Many of these tricks come from director Florian Zeller’s original stage version of The Father, which had successful runs in Paris and London, before hitting Broadway four years ago, with Frank Langella in the title role. Zeller, a French playwright making his debut behind the camera, doesn’t try to “open up” the material or disguise its interiority, in multiple senses of the word; we’re meant to feel as trapped in this small, shifting space as Anthony does. (Even when he leaves the flat, he may not actually be leaving—or he may not be there at all.) Which is not to suggest that The Father is un-cinematic. Its editing is crucial to the increasingly scrambled timeline of events, as Zeller stretches one afternoon into an endless, bewildering cycle of dinners and repeated conversations. The impression is of the present crashing into the past, to the point where it’s nearly impossible to tell them apart. To that end, the missing watch is important. It becomes a symbol of Anthony’s complete chronological unmooring.
Caring for a parent going through the stages of Alzheimer’s or a related disease is a sadly common life experience, which might explain why there are so many movies about it. (There have already been a couple others this year, in fact.) The Father distinguishes itself through the novelty of its frighteningly immersive approach: the sense that we’re mostly experiencing the plot through the haze of Anthony’s corrupted memories—a choice that arguably makes the film more harrowing, in its disorienting subjectivity, than this past summer’s actual horror movie about dementia, Relic.

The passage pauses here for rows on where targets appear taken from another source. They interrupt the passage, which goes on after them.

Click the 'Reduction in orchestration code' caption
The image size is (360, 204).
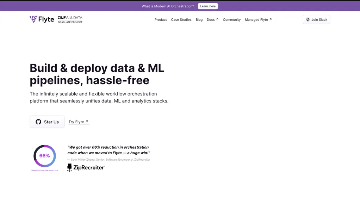pos(45,171)
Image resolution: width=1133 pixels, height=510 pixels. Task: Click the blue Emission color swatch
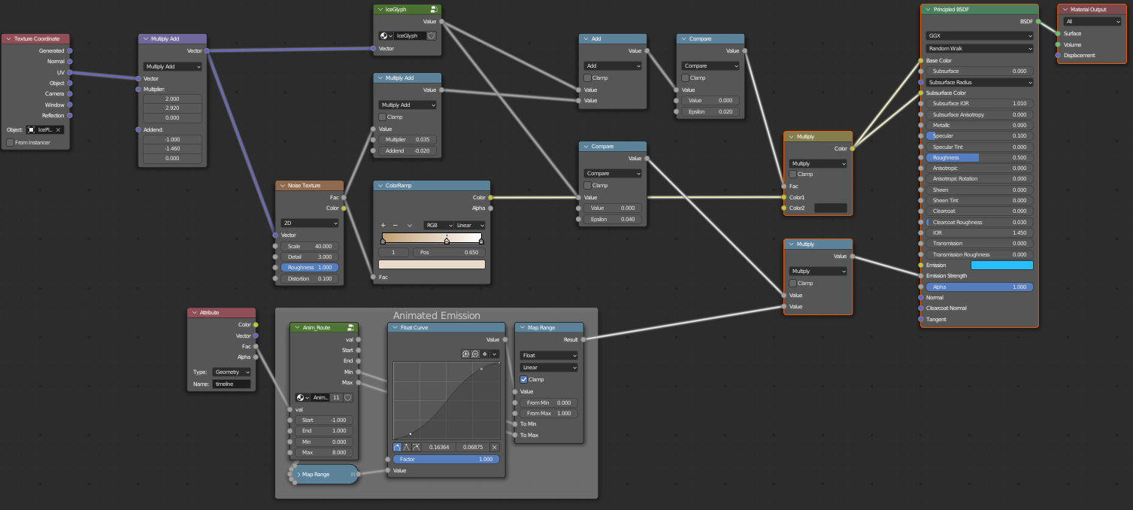(1001, 266)
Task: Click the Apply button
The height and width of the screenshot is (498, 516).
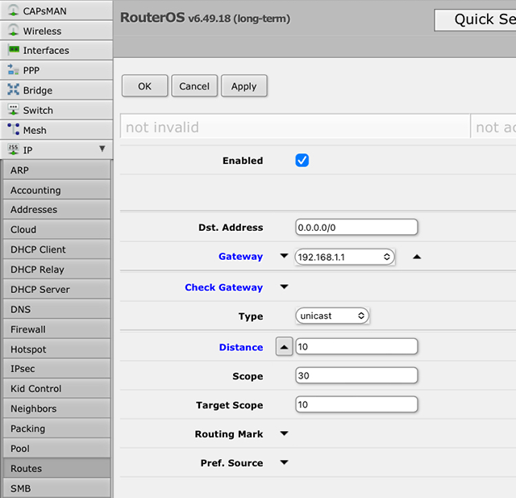Action: tap(243, 86)
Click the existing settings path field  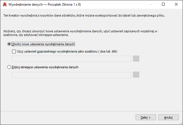point(72,75)
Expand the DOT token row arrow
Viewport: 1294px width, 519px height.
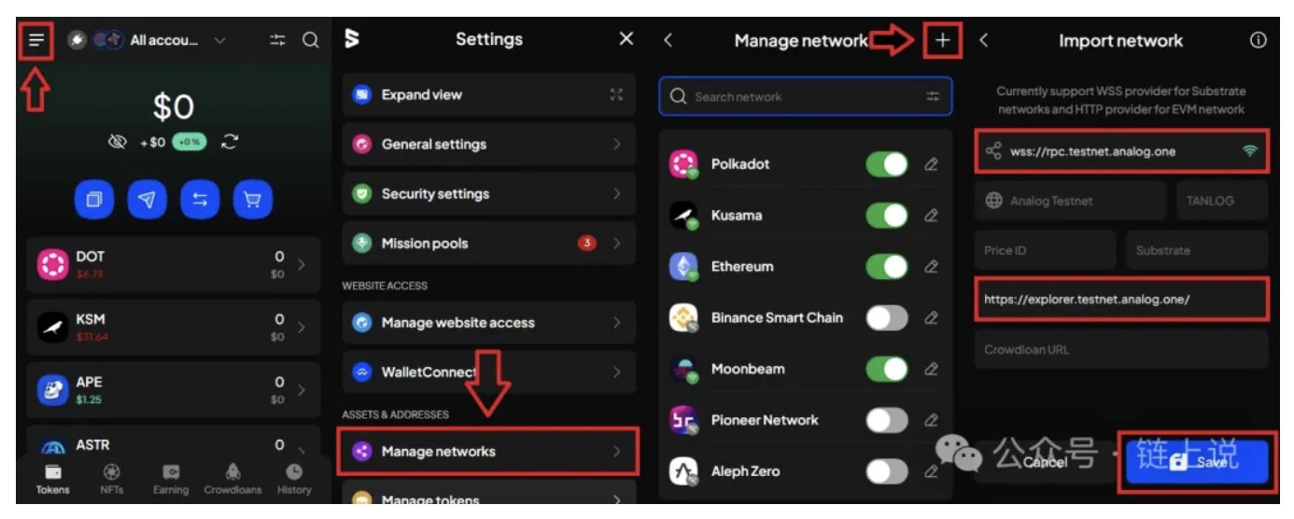click(x=301, y=265)
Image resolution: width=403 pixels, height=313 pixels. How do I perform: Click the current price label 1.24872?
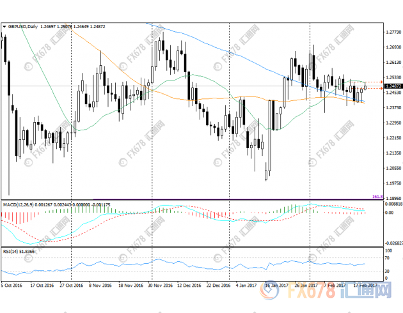[391, 86]
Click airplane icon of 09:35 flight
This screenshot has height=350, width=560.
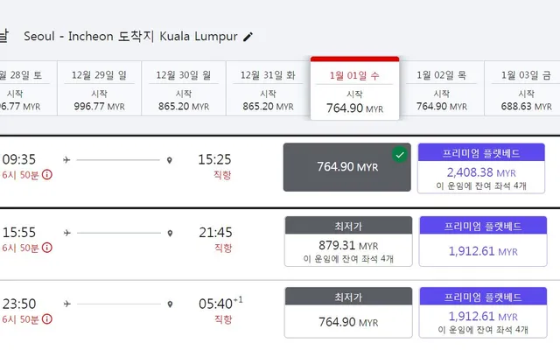coord(67,160)
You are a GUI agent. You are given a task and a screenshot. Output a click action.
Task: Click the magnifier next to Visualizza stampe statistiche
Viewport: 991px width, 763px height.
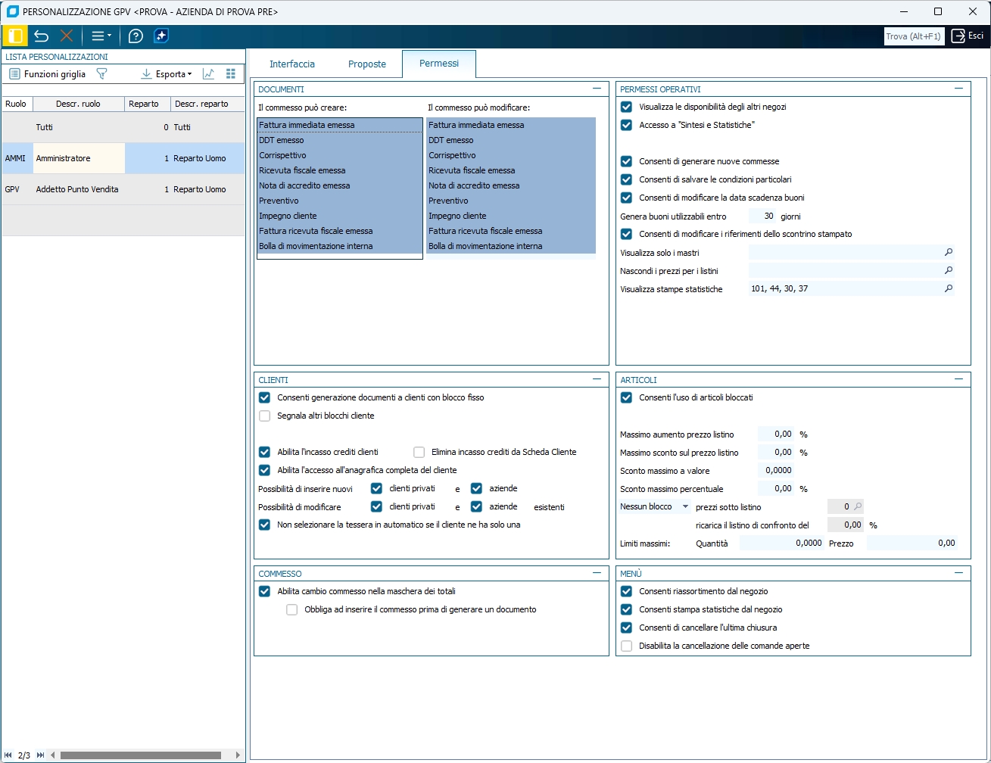948,288
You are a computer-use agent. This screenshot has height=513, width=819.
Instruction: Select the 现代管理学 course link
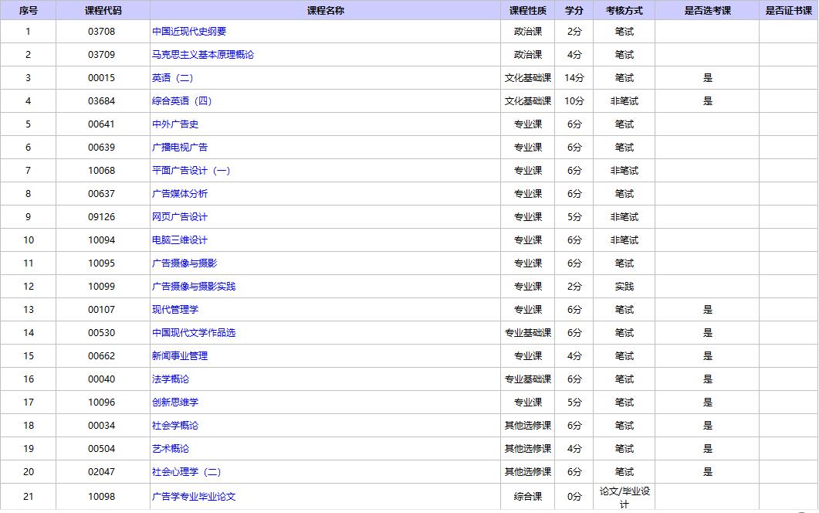pyautogui.click(x=175, y=310)
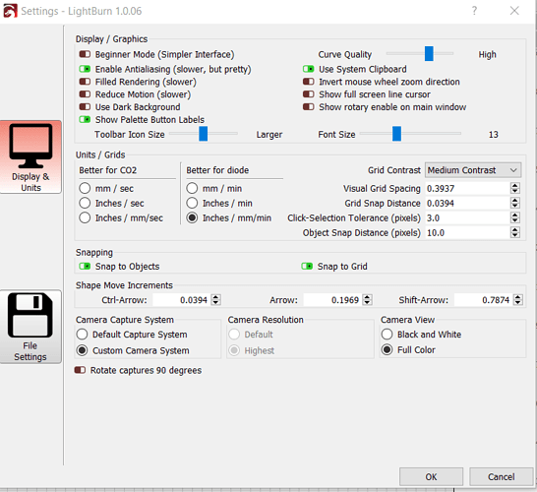Click the Grid Snap Distance field
The width and height of the screenshot is (537, 492).
[x=468, y=203]
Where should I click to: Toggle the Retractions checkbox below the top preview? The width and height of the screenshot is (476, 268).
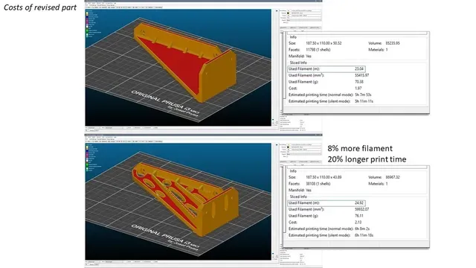pos(132,127)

Zeller largely eschews sentimentality, too, even as he breaks periodically from Anthony’s perspective to explore Anne’s heartbreak over her father’s condition. Like Michael Haneke’s magnificent Amour, another unblinkingly honest film about the indignities of old age, The Father undercuts its capacity for tearjerker schmaltz with moments of impatience on the parts of relatives—in this case, Anne’s frustrated and sometimes cruelly dismissive husband (Rufus Sewell, in some scenes). On the margins of the movie, Zeller implies a second, related story of a marriage hitting the rocks.
Through it all, Hopkins gives the sense of a man trying to fight his way through the fog and hold onto who he is. He lashes out, he jokes the fear way, he does a tellingly poor impersonation of someone who recognizes the people in front of him. We get a little of the star’s classic wit and twinkle in scenes of Anthony pulling out the charm for his new nurse (Imogen Poots), and stray flashes of coolly controlled anger, a withering Lecterian side he unleashes as a defense mechanism when warding off the knowledge that everything’s coming apart. “I’m very intelligent,” he impotently bellows at one point, and Hopkins lets us see the proof of this desperate insistence in Anthony’s eyes. But it’s a losing battle, every echo of a past role conveying an aspect of a personality disappearing into mental ether. The final scenes of the movie are among the most heartbreakingly vulnerable of Hopkins’ whole career. You can scarcely believe it’s him. Which is probably the point.